Kemal Kılıçdaroğlu "Mevcut iktidarın peşinden, giden öğretmen varsa, kimse kusura bakmasın ben ona öğretmen demem." Bir başka konuşmasında "Bizim eski milletvekili arkadaşımız bir açıklama yapıyor; "Vali militan, kaymakam militan, yargıç militan, alınan kararları görüyoruz..." diyor. Vay sen misin militan diyen... İçişleri Bakanlığı bütün valiliklere bir yazı hazırlıyor. Hepiniz dava açın, diye dava açmazsanız namertsiniz. Hepiniz militansınız. Ahlaksızlığın militanısınız." diyor.
Genel Başkanları böyle derse arkasından gidenleri durur mu elbette bir adım daha ileriye giderler, öylede oldu. İlimizi olumsuz haberleriyle ulusal basında kötü imajla yer alan Belediye Başkanı Semih Şahin İstanbul Sözleşmesinin fesh edilmesini bahane ederek başkanını fersah fersah geçerek bilboardlara açıklamada bulundu.
Bu adamın babası, annesi öğretmen, kendisi üniversite öğretim görevlisi olduğunu söylüyor, (gerçi isminin önünde hiçbir ünvanını göremiyoruz da) eşe, abiye, babaya, polise, sokakta yürüyen vatandaşa, toplu taşımacılara (meclis üyelerinin içinde toplu taşımacılar da var) şiddet uygulayıcılar olarak görüyor.
Şu belediyeyle ilgili her yazımda dışarıdan sekreterli getirdiği danışmanlarına vurgu yapıyorum. Danışmanlara bir şey danışıldıkça yanlışa sevk ediyorlar. Kamuoyu bilboardlarda yer alan açıklamaya büyük tepki gösterdi. Her zaman olduğu gibi CHP'de başkanın arkasında durmadı, susarak başkanını yalnız bıraktı.
Geçen bir yazımda belediyeyi beceriksizlikle isimlendirmiştim. Bu olay da bunun en büyük delili oldu. Edindiğim bilgilere göre, en az 20 kişinin basınla ilgili bölümde görevlendirildiği yönünde. Yani bir nevi adamına iş temini diyebiliriz. Bakanlıklarda, genel müdürlüklerde bile bu sayıda basın elemanı yok.
İşte parti elemanınızı işsiz bırakmayalım anlayışıyla işe alınan eleman genel başkanını örnek alan anlayışla birboardlarda yer alan virgüllü tek cümleyi kuruyor, meşhur dışarıdan sekreterli getirilen bir danışmana gösteriyor. Bilecik il merkezinde bulunamayan ithal danışman yayınlansın iznini veriyor.

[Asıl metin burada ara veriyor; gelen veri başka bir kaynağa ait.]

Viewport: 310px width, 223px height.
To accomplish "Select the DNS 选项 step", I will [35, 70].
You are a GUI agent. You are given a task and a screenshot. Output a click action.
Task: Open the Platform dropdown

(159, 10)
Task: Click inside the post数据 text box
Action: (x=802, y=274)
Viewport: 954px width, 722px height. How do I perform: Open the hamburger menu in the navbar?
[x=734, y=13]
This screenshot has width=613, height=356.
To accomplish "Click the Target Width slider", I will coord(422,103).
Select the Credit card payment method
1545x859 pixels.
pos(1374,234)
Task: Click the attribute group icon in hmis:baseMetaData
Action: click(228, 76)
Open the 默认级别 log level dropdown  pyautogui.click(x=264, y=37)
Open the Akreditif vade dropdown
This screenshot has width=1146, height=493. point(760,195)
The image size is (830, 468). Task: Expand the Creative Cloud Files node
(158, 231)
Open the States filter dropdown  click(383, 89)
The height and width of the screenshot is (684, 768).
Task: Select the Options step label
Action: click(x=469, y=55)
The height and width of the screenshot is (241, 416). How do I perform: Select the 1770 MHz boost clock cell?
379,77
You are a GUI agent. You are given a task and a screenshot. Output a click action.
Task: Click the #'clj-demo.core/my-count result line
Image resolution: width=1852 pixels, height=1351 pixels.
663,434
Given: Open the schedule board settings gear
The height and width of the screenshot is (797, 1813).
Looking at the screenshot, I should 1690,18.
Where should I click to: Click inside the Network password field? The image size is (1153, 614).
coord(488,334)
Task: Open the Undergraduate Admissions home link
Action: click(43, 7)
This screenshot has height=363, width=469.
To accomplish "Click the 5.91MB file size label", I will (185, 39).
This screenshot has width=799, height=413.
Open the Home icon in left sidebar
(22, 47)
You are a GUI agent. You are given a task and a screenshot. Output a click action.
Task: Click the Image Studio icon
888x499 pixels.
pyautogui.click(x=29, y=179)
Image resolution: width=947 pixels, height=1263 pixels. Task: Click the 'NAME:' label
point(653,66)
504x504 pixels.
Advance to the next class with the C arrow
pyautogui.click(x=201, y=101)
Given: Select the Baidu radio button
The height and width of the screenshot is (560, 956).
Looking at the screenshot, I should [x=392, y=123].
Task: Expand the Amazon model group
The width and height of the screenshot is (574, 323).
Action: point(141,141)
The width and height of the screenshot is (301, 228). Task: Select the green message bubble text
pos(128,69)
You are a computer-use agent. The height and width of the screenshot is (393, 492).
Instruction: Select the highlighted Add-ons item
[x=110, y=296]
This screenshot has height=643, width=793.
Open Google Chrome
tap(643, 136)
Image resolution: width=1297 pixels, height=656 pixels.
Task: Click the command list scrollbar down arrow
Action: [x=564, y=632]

Daha evvelde Gölpark belediyede iken "Gölparka giriş paralı olsun" diyen danışmanın teklifini Belediye Meclisine getiren başkan kendi partisi meclis üyeleri tarafından bile red ile tanışmıştı. Başkan danışmanlarının teklifleri üzerine daha bir kaç önerisi belediye meclisinden geçmedi. Böyle önünü görmekten aciz danışmanlarına güvenen başkan bilboardlarda adına düzenlenen sözlerden kamuoyunun tepkileri sonunda öğreniyor.
Başkan basın toplantısında "Öğretmen ifadelerinin cımbızlanarak alındığını..." söylüyor. Zaten tepki çeken sözlerin 6 satırlık tek cümle hepsi birbirine bağlı, tamamı okunduğunda ne denilmek istendiği anlaşılıyor. "Esasında benim kontrolümden geçmeden yayınlanmış." diyeceksin de, hem kendi partinden hem kamuoyundan "Biz seni başkan seçmiştik, sen idareyi kimlere teslim ettin." demesinden çekiniyorsun. Zaten gizli kapaklı "Basın bürosuna soruşturma başlattım." demekle bunu ima ile söylüyorsun.
Öğretmenlere atıfta bulunan Şahin'in il başkanı da öğretmen, bilboardı okuyunca ona ne kadar sinirlendi merak ediyorum. Muhalefetten çok CHP'lilerin "Bu başkanla sağ salim 5 yılı tamamlasak" dediklerini duyar gibiyim.